Sports Blog: Taking a moment to savior the Series
October 28, 2010 2:58 PM
Yesterday, before game one of the World Series, other than John Legend singing "The Star-Spangled Banner," and Tony Bennett serenading Giants fans with "I Left My heart in San Francisco," a big part of the celebration centered around former Giants greats coming onto the field to throw out the first pitches.
Seeing living legends such as Willie McCovey, Juan Marichal, Orlando Cepeda on the field (and Barry Bonds, seated in the front row), reminds many longtime Giants fans how ironic it is that this year's Giants club is so close to doing something that none of those other players were able to accomplish in San Francisco: Win a championship!

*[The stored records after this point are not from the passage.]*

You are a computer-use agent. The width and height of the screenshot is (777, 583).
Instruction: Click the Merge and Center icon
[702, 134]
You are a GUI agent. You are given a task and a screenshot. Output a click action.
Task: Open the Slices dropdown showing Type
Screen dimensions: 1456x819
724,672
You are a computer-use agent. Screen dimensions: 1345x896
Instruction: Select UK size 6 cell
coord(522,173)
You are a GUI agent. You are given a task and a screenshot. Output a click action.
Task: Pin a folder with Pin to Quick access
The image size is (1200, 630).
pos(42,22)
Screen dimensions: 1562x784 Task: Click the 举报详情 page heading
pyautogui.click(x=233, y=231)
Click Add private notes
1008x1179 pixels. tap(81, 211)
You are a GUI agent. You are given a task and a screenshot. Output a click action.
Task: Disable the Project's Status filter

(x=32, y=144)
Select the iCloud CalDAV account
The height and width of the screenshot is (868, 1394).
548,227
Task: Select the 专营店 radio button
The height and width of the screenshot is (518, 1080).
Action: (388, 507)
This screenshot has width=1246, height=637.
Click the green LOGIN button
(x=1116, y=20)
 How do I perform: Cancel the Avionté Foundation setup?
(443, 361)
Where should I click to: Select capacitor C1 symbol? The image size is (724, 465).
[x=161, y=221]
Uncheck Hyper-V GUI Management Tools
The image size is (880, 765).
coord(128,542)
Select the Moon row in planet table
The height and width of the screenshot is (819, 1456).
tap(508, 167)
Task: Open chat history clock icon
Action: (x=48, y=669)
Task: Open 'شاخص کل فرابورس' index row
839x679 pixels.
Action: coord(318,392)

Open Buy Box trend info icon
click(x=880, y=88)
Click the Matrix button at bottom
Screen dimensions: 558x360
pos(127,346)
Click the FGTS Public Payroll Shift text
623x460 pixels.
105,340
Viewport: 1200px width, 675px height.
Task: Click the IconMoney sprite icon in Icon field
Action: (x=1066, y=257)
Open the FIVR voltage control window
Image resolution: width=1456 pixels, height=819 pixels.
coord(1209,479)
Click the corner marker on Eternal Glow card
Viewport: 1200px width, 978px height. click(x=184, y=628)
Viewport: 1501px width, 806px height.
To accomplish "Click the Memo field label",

There have been only a handful of times that watching pro sports has made me cry. The 2002 Giants losing the World Series to the Angels after being on the edge of victory is one of the most vivid, especially since I was around grown men, who were also in tears. Part of the sadness was not only because we should have won, but because the loss meant Bonds would likely never win a Championship. Yup, the Bay Area is about the only corner of the world that would show pity for Bonds. I only wish we could put him on the roster this year. He could probably still do as good a job pinch-hitting as Travis Ishikawa (no offense to him).
This band of "misfits" that make up the 2010 Giants has no true star player. The number of things that have clicked at just the right time are just too overwhelming to list. Andres Torres developing a timing mechanism with his front foot during the past off-season, have made him a far better left-handed hitter, Cody Ross providing am insane hitting streak at just the right time and Madison Bumgarner having ice in his veins at the age of 21 are just a few to name.
All the sudden Brian Sabean, the long ridiculed Giants' General Manager, looks like a genius for his host of midseason moves that have worked out well. And Bruce Bochy's fearlessly managing through the playoffs, seamingly without letting emotion or ego play any part in his decisions, are some of the other unforeseen qualities that have the Giants on the doorstep of being the most unlikely big-league team to win it all since the 1969 Miracle Mets.